Report each line of the data that contains the string "arrow".

## [RECORDS TO USE]
<<<<

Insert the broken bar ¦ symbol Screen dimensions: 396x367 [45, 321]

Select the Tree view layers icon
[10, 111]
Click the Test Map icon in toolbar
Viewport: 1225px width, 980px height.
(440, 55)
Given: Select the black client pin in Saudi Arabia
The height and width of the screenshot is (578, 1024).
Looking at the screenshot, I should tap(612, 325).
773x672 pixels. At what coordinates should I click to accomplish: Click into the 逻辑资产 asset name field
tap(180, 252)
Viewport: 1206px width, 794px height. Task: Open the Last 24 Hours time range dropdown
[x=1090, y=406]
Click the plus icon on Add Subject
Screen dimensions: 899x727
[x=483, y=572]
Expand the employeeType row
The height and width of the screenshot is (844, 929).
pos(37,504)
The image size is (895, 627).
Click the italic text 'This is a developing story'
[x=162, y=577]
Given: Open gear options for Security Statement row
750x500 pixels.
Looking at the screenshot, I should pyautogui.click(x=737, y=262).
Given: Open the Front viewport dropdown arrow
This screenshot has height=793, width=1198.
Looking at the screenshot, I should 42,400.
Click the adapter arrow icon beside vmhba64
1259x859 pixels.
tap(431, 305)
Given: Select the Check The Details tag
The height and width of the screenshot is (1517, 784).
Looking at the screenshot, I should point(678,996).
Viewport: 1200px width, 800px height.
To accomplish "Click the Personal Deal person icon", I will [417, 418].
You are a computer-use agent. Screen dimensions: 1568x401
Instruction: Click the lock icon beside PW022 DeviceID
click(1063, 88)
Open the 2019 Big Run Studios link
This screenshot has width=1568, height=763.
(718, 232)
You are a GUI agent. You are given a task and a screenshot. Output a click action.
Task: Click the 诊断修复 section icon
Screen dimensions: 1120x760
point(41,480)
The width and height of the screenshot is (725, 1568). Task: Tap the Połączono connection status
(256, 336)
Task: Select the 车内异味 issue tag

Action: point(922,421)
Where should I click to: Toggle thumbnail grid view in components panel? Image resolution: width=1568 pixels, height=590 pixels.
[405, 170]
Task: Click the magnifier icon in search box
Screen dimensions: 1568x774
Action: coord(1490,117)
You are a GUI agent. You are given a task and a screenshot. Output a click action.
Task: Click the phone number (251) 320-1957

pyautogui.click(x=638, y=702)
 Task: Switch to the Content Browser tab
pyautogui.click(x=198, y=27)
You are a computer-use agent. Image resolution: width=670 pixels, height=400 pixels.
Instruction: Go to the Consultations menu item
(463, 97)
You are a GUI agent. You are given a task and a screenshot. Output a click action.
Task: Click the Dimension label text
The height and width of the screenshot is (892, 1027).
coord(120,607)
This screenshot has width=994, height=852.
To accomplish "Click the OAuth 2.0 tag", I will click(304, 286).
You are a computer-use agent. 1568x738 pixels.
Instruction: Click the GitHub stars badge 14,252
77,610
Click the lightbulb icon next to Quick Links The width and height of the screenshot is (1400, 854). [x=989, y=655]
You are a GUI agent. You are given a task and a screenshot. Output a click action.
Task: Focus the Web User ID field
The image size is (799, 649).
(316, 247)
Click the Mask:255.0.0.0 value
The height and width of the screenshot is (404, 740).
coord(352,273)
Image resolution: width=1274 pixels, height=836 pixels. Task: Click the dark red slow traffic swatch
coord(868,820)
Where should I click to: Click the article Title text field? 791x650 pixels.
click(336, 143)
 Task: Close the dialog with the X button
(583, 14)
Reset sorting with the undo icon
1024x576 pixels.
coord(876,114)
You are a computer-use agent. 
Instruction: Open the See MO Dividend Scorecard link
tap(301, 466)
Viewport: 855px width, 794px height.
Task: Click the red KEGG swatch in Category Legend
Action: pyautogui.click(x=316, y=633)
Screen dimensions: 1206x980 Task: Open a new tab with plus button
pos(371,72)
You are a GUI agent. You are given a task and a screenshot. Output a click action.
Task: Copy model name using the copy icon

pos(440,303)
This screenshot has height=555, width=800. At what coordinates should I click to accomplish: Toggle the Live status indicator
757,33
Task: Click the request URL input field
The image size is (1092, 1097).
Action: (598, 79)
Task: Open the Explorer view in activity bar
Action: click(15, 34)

>>>>

## [PROBLEM SOLUTION]
Given: Open the Front viewport dropdown arrow
Click the adapter arrow icon beside vmhba64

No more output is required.